What is needed: Rewrite the entries below, replacing "Locate each element" with "Find each item" and keeping everything else the same. Leave the pictures out of your answer.

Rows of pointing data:
((
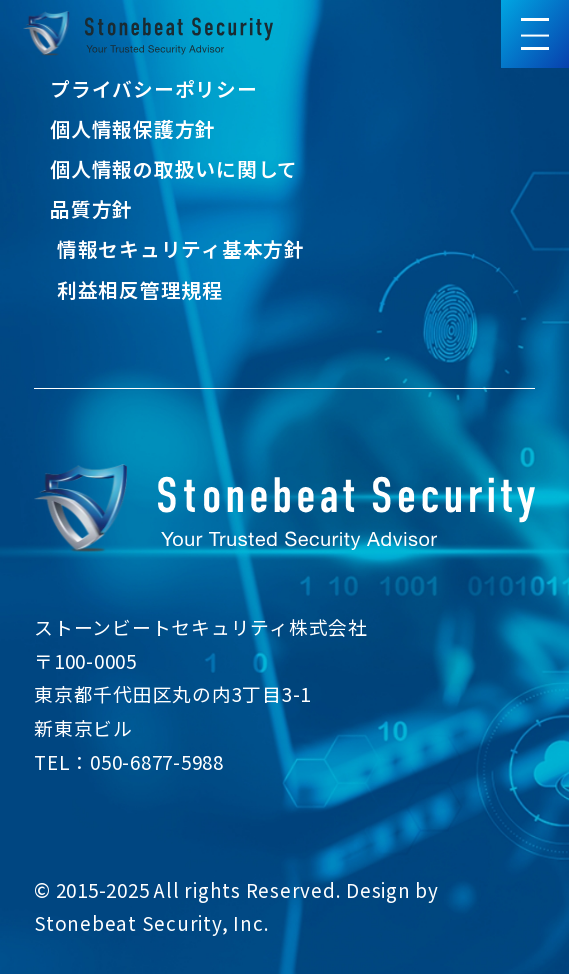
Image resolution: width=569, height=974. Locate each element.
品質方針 (91, 208)
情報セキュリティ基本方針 (181, 248)
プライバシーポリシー (154, 88)
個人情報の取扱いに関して (174, 168)
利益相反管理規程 (140, 289)
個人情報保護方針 (133, 128)
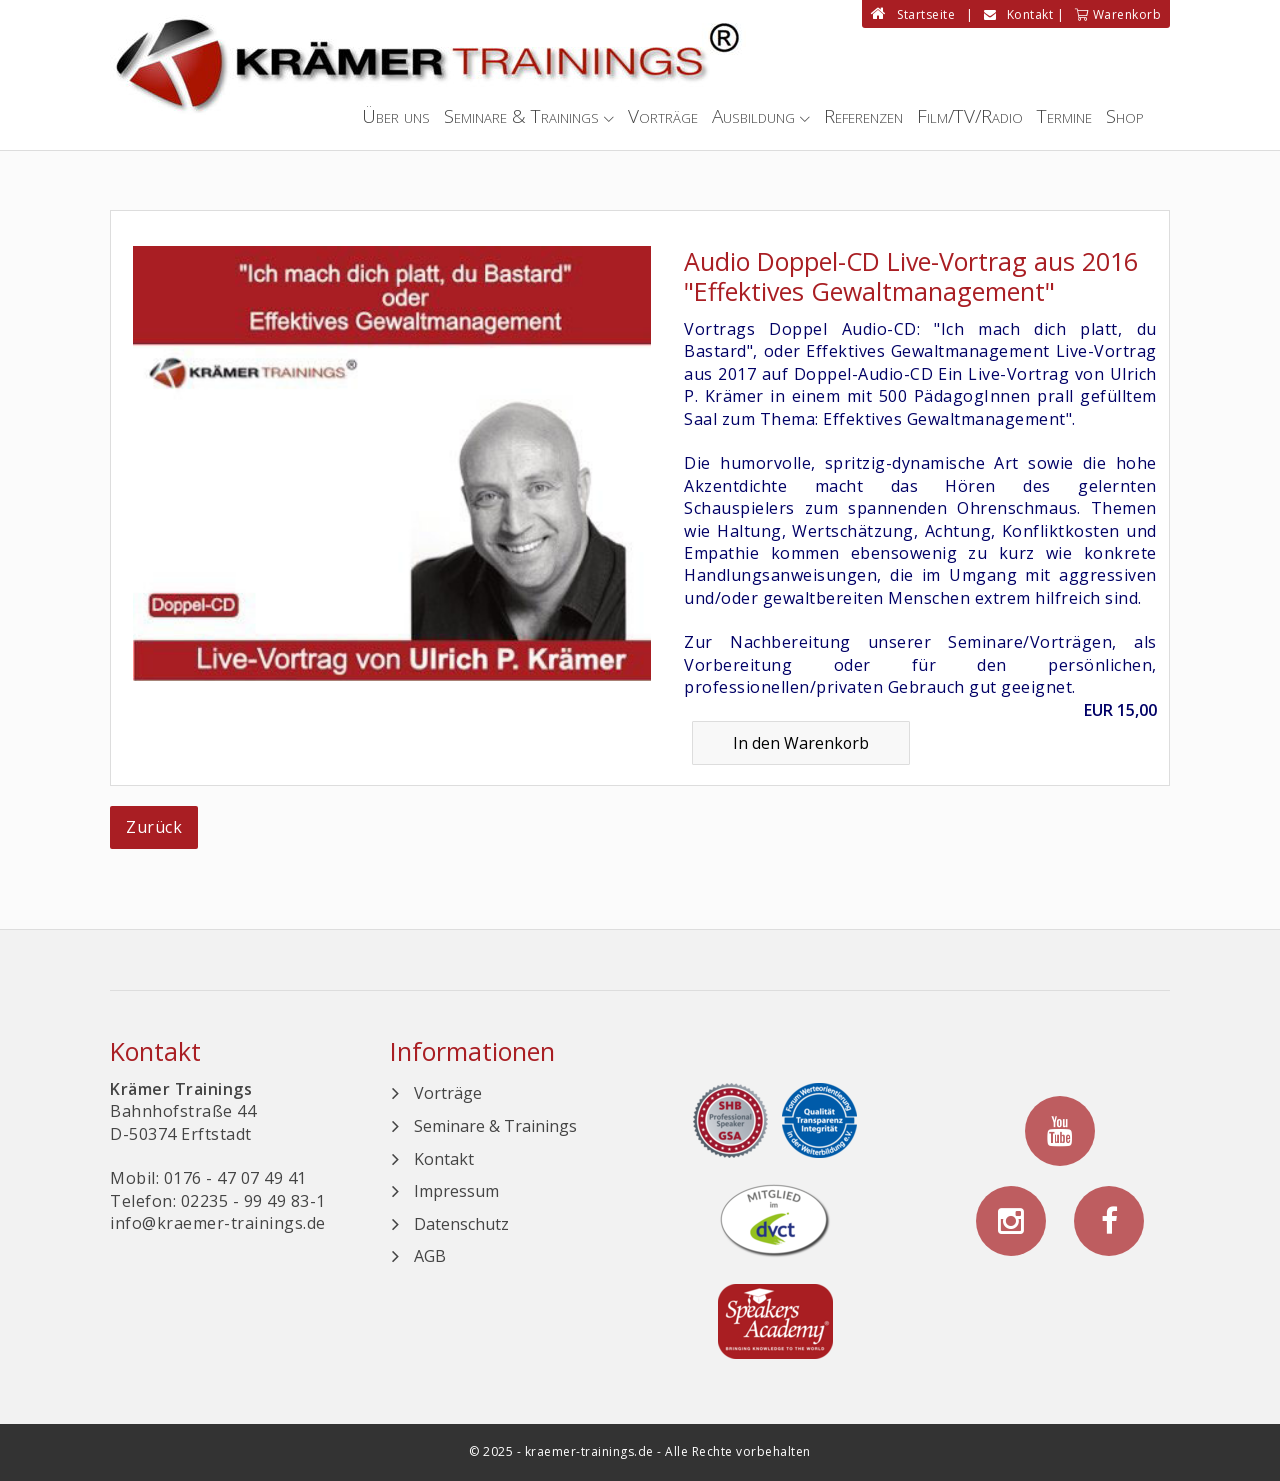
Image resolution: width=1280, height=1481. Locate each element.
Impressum (456, 1191)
))
Answer in full:
Image resolution: width=569, height=974. Find each item.
品質方針 (91, 208)
情報セキュリティ基本方針 (181, 248)
プライバシーポリシー (154, 88)
個人情報の取扱いに関して (174, 168)
利益相反管理規程 (140, 289)
個人情報保護方針 (133, 128)
Image resolution: width=1280, height=1481. Find each item.
Impressum (456, 1191)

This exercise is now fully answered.